Input records →
*** Block opens ***
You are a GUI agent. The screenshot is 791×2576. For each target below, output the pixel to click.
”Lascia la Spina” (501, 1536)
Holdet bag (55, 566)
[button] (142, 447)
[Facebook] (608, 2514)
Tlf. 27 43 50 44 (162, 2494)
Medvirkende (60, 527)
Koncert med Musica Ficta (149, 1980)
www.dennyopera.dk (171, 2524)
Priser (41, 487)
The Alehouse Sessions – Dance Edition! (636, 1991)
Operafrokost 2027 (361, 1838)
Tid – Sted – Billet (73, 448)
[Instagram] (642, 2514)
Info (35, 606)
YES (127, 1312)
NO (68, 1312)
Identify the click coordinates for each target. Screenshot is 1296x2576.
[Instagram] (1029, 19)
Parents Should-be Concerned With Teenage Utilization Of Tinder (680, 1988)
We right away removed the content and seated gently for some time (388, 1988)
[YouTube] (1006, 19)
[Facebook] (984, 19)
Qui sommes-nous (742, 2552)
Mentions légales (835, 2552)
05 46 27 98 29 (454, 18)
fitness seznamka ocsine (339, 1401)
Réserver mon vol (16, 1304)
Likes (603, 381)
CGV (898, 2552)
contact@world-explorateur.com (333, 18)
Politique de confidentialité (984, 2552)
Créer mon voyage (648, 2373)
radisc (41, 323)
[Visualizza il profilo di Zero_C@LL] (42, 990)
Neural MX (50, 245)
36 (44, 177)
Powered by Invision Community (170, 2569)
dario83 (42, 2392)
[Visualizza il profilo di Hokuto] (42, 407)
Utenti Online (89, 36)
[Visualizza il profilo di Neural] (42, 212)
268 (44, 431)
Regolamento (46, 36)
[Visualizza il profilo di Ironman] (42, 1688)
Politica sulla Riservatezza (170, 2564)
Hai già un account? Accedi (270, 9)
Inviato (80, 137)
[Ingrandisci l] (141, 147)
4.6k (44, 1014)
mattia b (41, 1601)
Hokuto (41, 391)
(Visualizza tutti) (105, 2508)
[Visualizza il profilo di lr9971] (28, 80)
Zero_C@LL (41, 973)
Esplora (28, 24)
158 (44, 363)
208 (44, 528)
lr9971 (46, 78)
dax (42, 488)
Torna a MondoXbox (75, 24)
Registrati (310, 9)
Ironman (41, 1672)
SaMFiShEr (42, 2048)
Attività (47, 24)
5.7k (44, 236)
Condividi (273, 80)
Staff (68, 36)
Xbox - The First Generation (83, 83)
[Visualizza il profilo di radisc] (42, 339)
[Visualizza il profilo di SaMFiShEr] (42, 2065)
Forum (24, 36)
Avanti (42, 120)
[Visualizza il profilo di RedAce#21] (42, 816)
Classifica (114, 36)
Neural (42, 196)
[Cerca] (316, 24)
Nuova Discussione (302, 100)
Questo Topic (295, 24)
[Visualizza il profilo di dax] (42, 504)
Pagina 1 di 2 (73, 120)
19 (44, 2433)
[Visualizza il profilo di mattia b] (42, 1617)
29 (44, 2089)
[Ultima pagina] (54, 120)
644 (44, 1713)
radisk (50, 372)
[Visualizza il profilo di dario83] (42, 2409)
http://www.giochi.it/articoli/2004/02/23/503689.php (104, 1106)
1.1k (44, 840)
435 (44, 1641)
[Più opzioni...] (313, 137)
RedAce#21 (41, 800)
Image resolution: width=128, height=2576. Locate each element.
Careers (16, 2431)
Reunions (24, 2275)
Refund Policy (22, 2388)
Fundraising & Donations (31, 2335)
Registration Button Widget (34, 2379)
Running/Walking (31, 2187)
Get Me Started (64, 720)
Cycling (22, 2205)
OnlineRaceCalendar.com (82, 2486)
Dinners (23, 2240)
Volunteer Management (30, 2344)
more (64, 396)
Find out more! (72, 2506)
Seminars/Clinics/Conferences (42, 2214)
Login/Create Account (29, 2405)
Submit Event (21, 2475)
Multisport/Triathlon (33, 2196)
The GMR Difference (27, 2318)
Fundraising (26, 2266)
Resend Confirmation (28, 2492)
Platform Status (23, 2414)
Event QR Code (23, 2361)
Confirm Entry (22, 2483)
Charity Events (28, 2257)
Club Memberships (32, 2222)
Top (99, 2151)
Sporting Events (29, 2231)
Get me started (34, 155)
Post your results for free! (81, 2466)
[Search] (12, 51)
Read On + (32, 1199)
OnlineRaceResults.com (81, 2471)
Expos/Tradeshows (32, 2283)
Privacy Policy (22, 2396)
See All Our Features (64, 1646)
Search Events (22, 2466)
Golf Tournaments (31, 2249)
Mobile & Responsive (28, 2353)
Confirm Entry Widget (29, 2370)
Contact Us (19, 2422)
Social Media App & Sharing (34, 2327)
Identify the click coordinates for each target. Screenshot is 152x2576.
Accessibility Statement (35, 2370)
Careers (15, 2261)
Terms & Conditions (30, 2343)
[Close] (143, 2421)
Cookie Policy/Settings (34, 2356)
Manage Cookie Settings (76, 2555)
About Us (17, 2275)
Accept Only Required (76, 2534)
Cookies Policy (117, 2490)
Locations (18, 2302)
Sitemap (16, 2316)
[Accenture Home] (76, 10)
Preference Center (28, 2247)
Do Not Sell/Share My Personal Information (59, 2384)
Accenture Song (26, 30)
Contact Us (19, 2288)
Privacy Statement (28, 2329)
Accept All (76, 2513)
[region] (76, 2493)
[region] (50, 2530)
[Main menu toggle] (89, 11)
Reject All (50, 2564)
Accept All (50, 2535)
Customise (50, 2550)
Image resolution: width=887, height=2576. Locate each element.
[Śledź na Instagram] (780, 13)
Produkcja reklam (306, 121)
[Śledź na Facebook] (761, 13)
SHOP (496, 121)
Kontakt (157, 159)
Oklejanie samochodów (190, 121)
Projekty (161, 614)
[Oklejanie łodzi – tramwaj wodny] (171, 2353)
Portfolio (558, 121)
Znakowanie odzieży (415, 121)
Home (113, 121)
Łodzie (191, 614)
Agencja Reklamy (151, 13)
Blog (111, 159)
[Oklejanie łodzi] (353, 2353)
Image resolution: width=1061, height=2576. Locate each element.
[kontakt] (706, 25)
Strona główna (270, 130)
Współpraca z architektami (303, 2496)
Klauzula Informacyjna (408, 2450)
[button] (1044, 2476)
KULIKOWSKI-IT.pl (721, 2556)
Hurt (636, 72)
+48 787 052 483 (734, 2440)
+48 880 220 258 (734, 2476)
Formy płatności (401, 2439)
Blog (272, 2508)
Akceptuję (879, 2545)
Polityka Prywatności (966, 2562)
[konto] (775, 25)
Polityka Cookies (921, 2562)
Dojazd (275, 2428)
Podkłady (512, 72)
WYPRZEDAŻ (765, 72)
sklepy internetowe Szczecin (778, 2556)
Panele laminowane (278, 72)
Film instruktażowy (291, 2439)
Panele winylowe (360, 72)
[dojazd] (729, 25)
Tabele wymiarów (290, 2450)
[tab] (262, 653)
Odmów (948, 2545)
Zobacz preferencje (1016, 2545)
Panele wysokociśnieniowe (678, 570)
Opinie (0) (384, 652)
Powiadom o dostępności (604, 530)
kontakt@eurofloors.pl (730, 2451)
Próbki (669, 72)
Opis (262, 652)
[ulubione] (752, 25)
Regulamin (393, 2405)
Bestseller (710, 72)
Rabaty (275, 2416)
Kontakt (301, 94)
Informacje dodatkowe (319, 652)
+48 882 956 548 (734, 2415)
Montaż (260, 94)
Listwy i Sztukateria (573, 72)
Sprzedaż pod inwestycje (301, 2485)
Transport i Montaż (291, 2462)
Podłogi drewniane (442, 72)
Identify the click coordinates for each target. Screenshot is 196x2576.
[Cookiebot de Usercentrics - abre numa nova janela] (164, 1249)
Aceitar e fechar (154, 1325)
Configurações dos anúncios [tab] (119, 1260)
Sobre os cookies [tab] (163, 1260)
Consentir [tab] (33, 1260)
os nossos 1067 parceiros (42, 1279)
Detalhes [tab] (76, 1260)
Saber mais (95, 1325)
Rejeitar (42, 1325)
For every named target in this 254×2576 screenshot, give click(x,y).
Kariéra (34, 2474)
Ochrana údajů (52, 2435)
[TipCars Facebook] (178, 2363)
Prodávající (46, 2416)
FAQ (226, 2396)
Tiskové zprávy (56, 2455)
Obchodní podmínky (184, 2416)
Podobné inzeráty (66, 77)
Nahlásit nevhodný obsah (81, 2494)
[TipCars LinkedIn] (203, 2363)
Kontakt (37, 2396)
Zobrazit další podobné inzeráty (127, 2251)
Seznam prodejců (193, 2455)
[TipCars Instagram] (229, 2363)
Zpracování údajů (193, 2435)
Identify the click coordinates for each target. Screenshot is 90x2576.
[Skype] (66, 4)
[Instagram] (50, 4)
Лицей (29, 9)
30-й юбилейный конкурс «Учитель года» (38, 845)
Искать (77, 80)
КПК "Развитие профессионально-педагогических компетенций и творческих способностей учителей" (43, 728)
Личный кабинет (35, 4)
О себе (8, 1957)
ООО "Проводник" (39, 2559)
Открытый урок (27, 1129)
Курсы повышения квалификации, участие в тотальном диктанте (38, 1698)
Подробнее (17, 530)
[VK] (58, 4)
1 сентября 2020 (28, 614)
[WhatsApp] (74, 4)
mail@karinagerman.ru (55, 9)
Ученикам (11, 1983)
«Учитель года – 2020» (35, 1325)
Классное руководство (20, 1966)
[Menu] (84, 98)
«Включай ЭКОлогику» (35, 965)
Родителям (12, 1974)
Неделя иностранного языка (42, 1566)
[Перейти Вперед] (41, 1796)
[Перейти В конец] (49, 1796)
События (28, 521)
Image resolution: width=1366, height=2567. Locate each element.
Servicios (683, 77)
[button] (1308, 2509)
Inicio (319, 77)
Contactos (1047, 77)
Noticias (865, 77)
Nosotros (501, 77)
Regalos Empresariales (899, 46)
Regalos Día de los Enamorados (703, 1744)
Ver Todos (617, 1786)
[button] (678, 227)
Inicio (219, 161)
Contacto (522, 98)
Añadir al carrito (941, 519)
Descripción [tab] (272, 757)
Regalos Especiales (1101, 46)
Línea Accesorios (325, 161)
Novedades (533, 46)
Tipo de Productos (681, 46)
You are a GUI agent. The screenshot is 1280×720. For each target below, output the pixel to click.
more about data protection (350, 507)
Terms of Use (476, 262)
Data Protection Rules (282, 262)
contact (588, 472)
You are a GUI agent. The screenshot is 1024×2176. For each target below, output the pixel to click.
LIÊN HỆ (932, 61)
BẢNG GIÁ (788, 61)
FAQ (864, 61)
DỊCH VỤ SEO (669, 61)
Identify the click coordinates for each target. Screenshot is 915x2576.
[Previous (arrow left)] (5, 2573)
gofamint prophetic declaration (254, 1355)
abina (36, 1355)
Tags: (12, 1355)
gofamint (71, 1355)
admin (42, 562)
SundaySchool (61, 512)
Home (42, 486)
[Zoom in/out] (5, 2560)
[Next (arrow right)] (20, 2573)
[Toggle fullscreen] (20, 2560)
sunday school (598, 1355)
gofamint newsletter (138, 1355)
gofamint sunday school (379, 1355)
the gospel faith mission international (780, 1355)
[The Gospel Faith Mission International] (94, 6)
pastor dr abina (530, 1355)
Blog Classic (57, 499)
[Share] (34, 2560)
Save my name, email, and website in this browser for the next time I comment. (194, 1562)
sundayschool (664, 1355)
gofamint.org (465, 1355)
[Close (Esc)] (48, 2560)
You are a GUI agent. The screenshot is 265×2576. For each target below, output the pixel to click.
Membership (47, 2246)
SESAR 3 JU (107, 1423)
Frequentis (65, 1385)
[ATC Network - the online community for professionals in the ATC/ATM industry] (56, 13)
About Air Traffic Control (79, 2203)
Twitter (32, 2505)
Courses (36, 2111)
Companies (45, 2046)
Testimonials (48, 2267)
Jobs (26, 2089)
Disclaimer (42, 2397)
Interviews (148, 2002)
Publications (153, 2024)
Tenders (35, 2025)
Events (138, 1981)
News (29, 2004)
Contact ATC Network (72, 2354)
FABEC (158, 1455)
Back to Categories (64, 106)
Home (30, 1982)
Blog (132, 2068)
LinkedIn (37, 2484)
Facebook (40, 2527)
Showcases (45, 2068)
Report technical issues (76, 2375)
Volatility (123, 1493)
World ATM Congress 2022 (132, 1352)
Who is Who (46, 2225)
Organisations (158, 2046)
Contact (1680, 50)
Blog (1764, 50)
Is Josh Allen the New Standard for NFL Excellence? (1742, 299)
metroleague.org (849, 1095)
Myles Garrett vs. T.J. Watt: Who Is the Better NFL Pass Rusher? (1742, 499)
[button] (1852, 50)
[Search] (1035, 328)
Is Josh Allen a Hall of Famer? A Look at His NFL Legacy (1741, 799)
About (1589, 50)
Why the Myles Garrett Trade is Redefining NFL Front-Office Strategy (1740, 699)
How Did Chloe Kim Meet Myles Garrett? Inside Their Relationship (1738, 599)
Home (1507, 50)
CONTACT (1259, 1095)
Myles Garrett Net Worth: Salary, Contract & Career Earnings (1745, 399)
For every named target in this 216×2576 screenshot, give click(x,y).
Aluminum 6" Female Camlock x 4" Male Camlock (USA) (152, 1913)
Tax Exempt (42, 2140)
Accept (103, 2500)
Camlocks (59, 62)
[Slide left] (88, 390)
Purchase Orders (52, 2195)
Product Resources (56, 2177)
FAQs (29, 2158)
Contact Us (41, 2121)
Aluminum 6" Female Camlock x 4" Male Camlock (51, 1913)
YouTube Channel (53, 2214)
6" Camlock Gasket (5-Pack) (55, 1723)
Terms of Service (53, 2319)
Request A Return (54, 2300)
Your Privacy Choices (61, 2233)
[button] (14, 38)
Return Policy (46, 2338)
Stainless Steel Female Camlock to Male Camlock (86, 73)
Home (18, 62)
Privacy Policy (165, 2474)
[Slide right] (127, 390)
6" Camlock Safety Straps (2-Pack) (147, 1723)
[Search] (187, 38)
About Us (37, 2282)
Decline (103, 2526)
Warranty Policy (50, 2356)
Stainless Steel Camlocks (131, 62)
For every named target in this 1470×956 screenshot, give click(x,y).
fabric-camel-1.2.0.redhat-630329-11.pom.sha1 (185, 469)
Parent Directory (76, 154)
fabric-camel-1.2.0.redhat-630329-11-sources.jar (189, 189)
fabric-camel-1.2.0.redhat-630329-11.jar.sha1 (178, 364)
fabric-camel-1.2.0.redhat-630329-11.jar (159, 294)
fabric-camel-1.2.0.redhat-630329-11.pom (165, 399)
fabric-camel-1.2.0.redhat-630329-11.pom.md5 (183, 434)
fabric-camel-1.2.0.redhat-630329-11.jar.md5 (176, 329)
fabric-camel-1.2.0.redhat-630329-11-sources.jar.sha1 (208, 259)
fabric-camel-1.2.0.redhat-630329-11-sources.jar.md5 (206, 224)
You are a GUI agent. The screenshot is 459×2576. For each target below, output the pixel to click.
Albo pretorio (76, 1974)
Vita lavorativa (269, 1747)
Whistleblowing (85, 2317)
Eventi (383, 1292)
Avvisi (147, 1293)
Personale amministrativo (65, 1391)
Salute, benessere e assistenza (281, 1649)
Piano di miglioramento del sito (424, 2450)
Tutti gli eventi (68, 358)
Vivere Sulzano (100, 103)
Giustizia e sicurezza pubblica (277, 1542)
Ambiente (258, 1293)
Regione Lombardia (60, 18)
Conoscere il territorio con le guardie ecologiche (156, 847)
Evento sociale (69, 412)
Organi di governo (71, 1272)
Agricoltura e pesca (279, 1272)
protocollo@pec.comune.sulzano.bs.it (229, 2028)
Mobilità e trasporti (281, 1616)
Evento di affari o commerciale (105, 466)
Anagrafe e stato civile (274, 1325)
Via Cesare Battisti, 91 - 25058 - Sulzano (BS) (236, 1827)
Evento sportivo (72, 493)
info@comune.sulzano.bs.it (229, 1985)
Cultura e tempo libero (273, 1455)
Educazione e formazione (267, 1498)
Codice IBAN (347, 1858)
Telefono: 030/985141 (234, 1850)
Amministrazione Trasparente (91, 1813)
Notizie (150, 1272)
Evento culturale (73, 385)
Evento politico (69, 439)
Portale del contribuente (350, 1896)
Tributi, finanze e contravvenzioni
*** Block closes ***
Directions for this task → The reply should consist solely of the lines above from the one that has "Odmów (948, 2545)" through the one that has "548 (734, 2415)", reproduced exactly.

Answer to the problem →
Odmów (948, 2545)
Zobacz preferencje (1016, 2545)
Panele wysokociśnieniowe (678, 570)
Opinie (0) (384, 652)
Powiadom o dostępności (604, 530)
kontakt@eurofloors.pl (730, 2451)
Próbki (669, 72)
Opis (262, 652)
[ulubione] (752, 25)
Regulamin (393, 2405)
Bestseller (710, 72)
Rabaty (275, 2416)
Kontakt (301, 94)
Informacje dodatkowe (319, 652)
+48 882 956 548 (734, 2415)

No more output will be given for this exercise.